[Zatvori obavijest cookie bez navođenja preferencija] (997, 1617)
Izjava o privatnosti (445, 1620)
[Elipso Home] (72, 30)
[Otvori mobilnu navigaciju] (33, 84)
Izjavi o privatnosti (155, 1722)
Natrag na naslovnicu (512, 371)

**********

**WHAT TO WORK ON:**
Taking the line that contains "[Otvori mobilnu navigaciju] (33, 84)" as the starting point, copy every line through the end of the listing exactly, and write nothing further.

**RESPONSE BELOW:**
[Otvori mobilnu navigaciju] (33, 84)
Izjavi o privatnosti (155, 1722)
Natrag na naslovnicu (512, 371)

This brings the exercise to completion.